--- Action item ---
Nothing outside the stretch is wanted. Repeat exactly the lines of the listing below from the one that contains "January 2017 (41, 2081)" through the one that contains "Blog at WordPress.com. (148, 2561)", both ends included.

--- Data ---
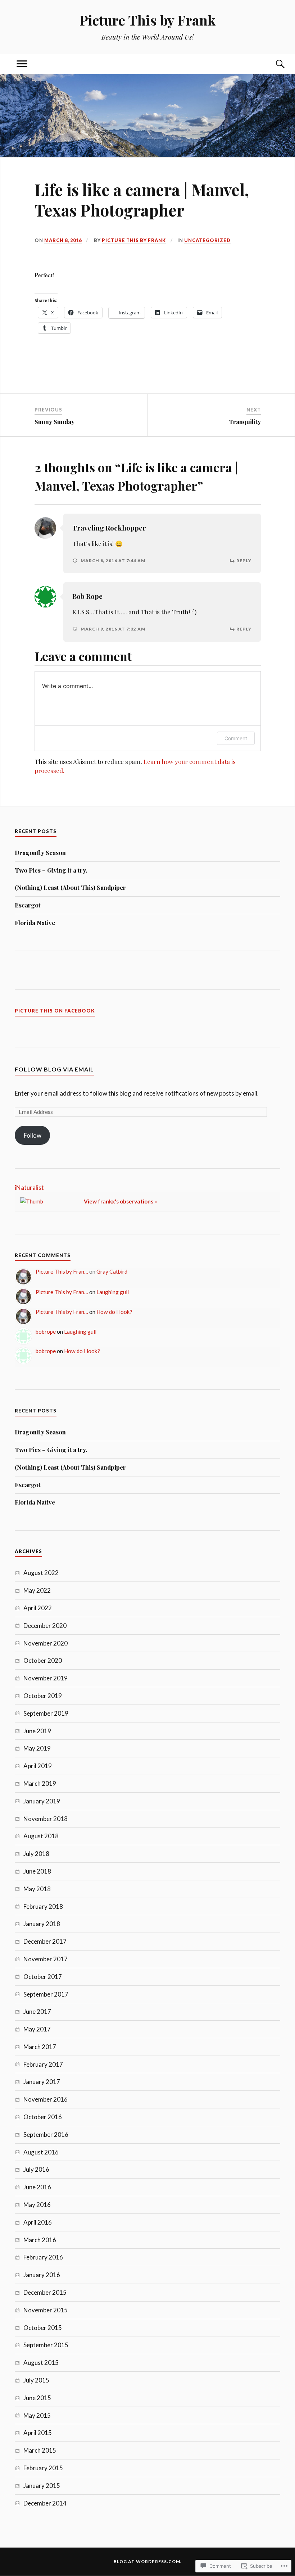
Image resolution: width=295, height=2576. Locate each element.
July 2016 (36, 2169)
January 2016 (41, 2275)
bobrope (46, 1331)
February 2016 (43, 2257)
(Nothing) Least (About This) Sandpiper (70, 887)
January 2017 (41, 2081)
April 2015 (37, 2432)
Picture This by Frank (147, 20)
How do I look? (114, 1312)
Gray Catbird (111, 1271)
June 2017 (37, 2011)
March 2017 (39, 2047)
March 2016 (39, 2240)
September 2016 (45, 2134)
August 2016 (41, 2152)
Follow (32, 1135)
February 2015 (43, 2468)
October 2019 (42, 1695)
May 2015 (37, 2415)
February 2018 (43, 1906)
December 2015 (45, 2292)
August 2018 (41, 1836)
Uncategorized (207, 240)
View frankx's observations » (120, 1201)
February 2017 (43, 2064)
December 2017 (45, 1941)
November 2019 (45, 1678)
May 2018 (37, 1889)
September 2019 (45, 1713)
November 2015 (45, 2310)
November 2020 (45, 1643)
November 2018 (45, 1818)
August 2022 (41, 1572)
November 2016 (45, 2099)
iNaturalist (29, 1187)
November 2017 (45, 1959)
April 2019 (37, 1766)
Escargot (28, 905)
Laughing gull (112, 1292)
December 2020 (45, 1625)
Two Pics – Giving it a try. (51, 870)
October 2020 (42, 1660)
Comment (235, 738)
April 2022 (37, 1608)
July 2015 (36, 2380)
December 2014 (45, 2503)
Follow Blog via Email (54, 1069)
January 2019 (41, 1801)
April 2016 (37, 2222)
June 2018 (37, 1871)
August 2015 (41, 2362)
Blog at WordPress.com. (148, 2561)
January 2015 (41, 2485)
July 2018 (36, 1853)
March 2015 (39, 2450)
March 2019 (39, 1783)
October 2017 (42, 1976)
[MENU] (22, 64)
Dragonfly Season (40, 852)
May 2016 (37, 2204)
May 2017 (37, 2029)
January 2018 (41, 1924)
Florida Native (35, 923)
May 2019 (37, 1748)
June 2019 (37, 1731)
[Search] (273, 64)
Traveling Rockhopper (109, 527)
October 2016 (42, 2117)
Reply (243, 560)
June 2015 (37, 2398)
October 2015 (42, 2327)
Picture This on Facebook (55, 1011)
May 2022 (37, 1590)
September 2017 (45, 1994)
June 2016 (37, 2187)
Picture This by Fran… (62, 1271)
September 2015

--- Task solution ---
January 2017 (41, 2081)
April 2015 (37, 2432)
Picture This by Frank (147, 20)
How do I look? (114, 1312)
Gray Catbird (111, 1271)
June 2017 (37, 2011)
March 2017 (39, 2047)
March 2016 (39, 2240)
September 2016 (45, 2134)
August 2016 (41, 2152)
Follow (32, 1135)
February 2015 (43, 2468)
October 2019 (42, 1695)
May 2015 (37, 2415)
February 2018 (43, 1906)
December 2015 (45, 2292)
August 2018 (41, 1836)
Uncategorized (207, 240)
View frankx's observations » (120, 1201)
February 2017 (43, 2064)
December 2017 (45, 1941)
November 2019 (45, 1678)
May 2018 (37, 1889)
September 2019 (45, 1713)
November 2015 (45, 2310)
November 2020 (45, 1643)
November 2018 (45, 1818)
August 2022 (41, 1572)
November 2016 (45, 2099)
iNaturalist (29, 1187)
November 2017 (45, 1959)
April 2019 (37, 1766)
Escargot (28, 905)
Laughing gull (112, 1292)
December 2020 (45, 1625)
Two Pics – Giving it a try. (51, 870)
October 2020 (42, 1660)
Comment (235, 738)
April 2022 (37, 1608)
July 2015 (36, 2380)
December 2014 (45, 2503)
Follow Blog via Email (54, 1069)
January 2019 (41, 1801)
April 2016 (37, 2222)
June 2018 (37, 1871)
August 2015 (41, 2362)
Blog at WordPress.com. (148, 2561)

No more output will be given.